> _Article_
•••
"Never in a Million Years" is a song by the American pop singer Laura Branigan, which was released in 1990 by Atlantic Records as the second single from her sixth studio album Laura Branigan. It was written by Van Stephenson, Dave Robbins and Bob Farrell, and produced by Peter Wolf. "Never in a Million Years" was released in the United States as a cassette single and on promotional CD. It reached No. 22 on the US Billboard Adult Contemporary chart. There was no music video made for the song.

In 1991, American singer Vicki Shepard released her own version of the song, which Billboard described as a "bright, disco-fied rendition".

Critical reception
Upon release, Billboard commented: "After a pair of dance-oriented singles, Branigan applies her acrobatic vocal style to a formulaic, but engaging, power ballad." In a review of Laura Branigan, The Clarion-Ledger described the song as a "weepy ballad", adding it was a "probable successor" to Branigan's previous single "Moonlight on Water". The Chicago Tribune described the song as an "understated ballad". People stated: "While Branigan tends toward the histrionic, her slower-tempo tunes - especially "Never in a Million Years" - make for effective pace changers amidst all the belting." Robert M. Natick of Teen Ink said: "The few ballads present are disappointing, though Laura does breath life into "Never in a Million Years".
•••
Interface element records
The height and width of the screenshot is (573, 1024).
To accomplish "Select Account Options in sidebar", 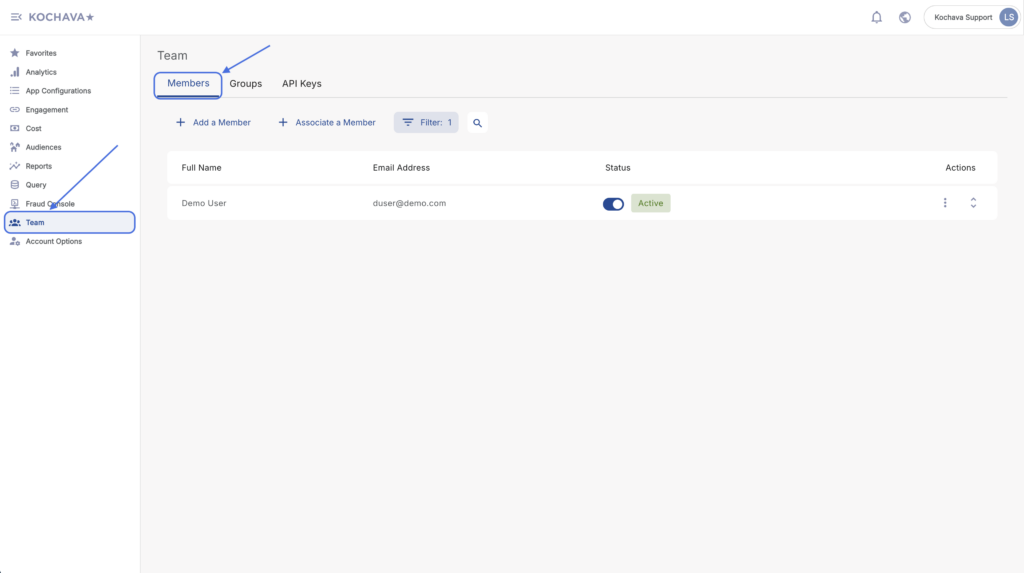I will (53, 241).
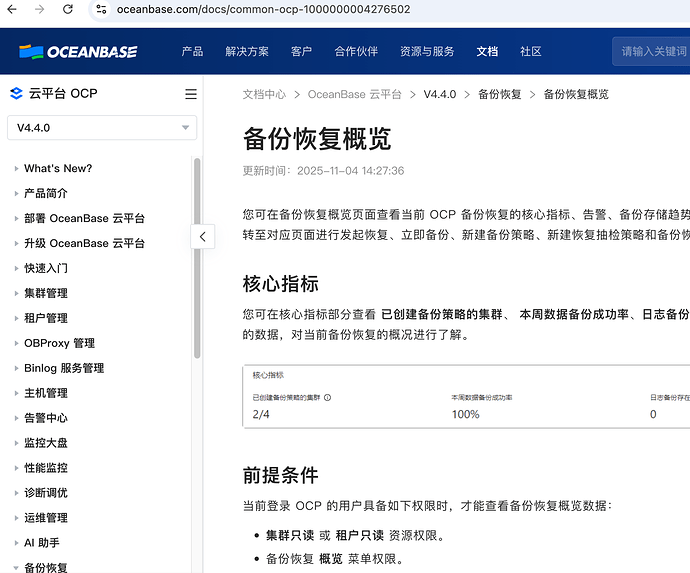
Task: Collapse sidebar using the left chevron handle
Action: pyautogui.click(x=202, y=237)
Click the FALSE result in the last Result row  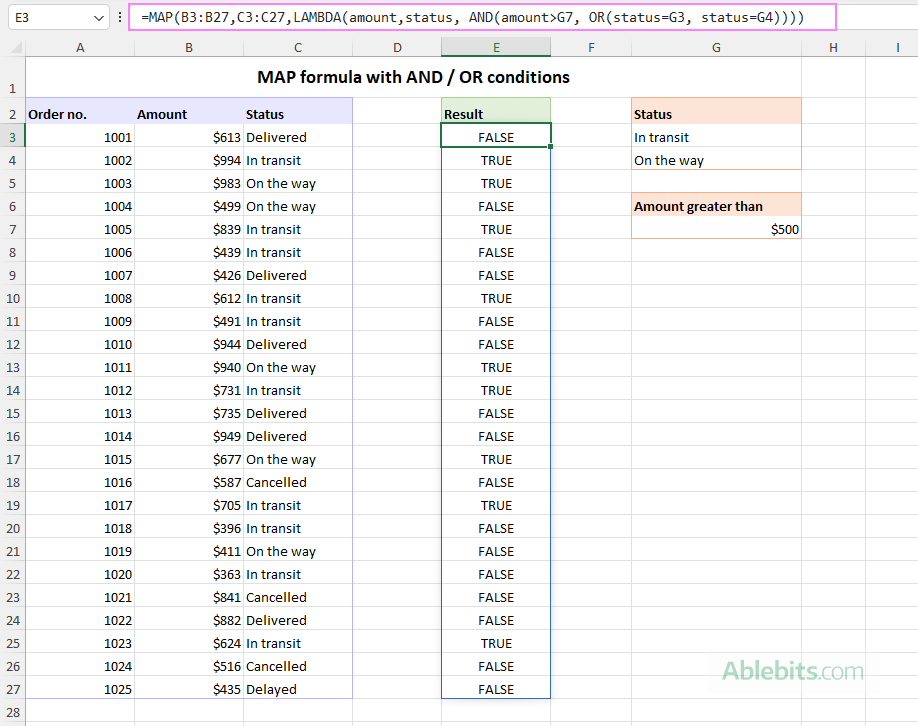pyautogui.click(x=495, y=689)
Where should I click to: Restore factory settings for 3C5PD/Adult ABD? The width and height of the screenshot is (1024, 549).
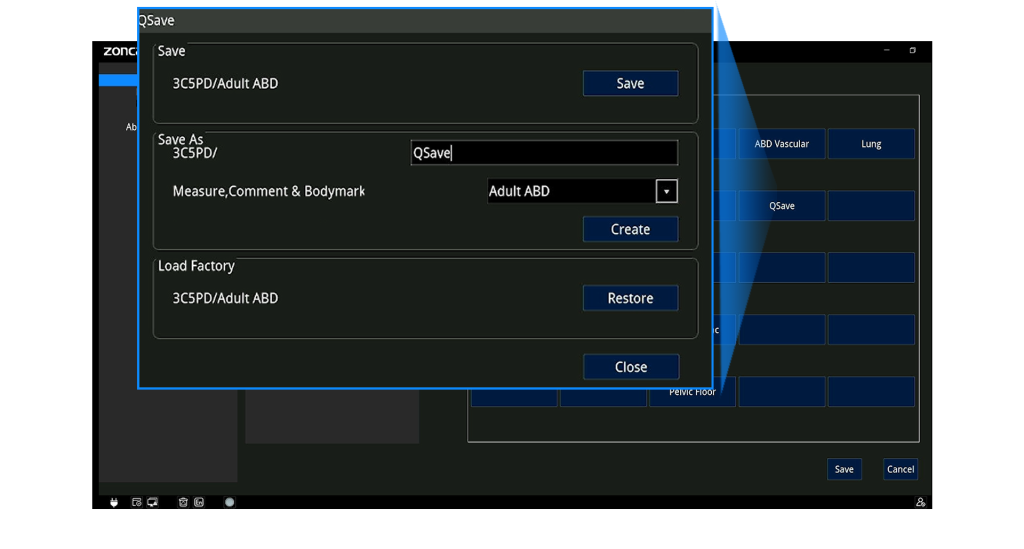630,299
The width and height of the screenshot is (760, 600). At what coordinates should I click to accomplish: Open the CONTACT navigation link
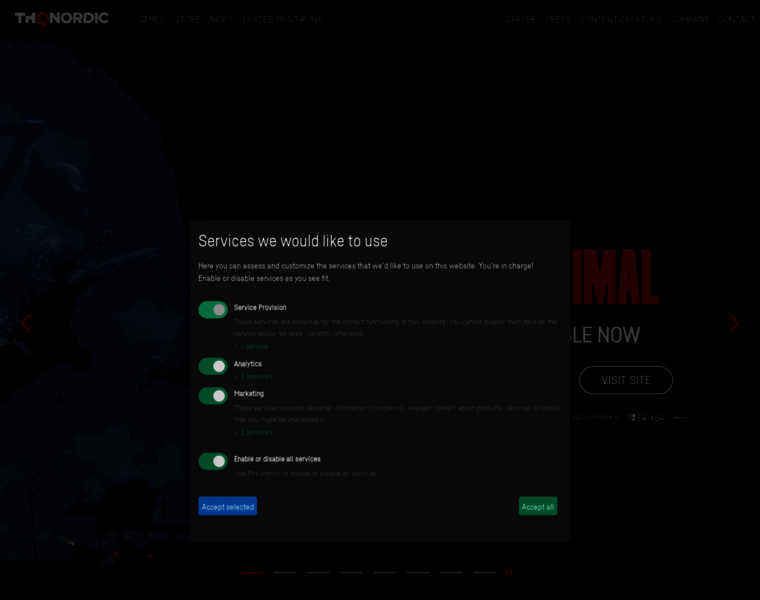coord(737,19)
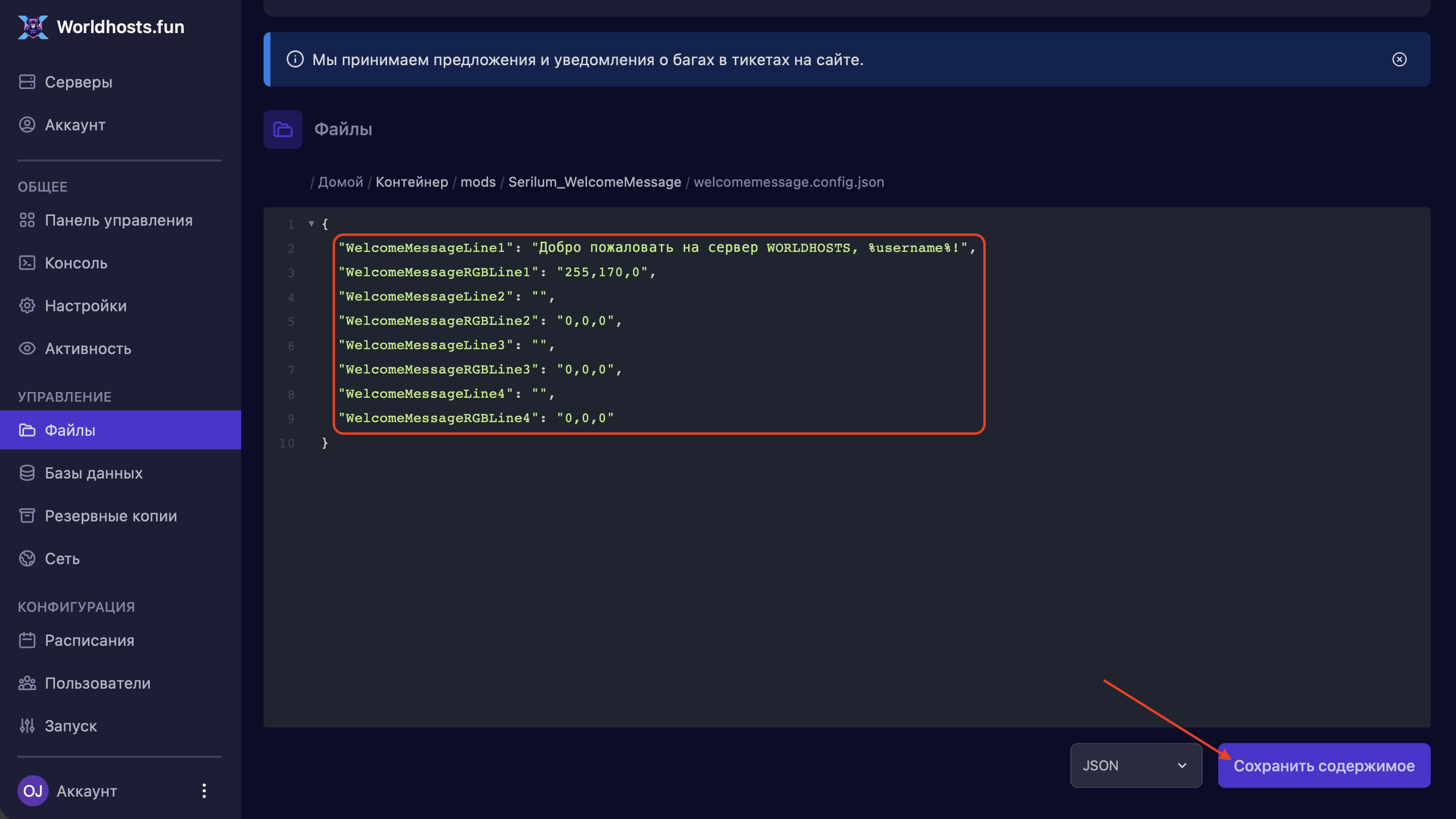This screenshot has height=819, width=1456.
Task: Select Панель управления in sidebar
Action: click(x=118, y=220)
•••
> _Brief 1_
Answer these from the article on the song "Never in a Million Years":
(a) Who produced the song?
(b) In what year did Vicki Shepard release her version?
(c) What words did the Chicago Tribune use to describe the song?
> _Brief 2_
Go on with the article about the song "Never in a Million Years," picking up right after its last sentence.

> _Expected answer 1_
(a) Peter Wolf
(b) 1991
(c) An "understated ballad"

> _Expected answer 2_
Track listing
Cassette single
"Never in a Million Years" - 4:10
"Smoke Screen" - 4:08

CD single (US promo)
"Never in a Million Years" - 4:08

Chart performance

Personnel

Never in a Million Years
Laura Branigan - lead vocals
Peter Wolf - instruments, producer, arranger
Peter Maunu - guitar
Alfie Silas, Dorian Holley, Ina Wolf, Joe Pizzulo, Maxi Anderson, Phillip Ingram - backing vocals
Paul Ericksen - engineer, mixing
Stephen Marcussen - mastering
Carlos Golliher - coordinator
Doug Morris - executive producer

Smoke Screen
Laura Branigan - lead vocals
Clif Magness - keyboards, drum programming
Steve Goldstein - keyboards
Steve Lindsey - keyboards, drum programming, co-producer
James Harrah - guitar
Brandon Fields - saxophone
Donna De Lory, Kate Markowitz - backing vocals
Richard Perry - producer
Alan Meyerson - mixing
Eric Anest, Paul Ericksen, Richard Cottrell - engineers
Charlie Pollard, John Karpowich, Richard Engstrom - assistant engineers
Stephen Marcussen - mastering
Julie Larson - coordinator
Doug Morris - executive producer

References

1990s ballads
1990 songs
1990 singles
Laura Branigan songs
Pop ballads
Song recordings produced by Peter Wolf (producer)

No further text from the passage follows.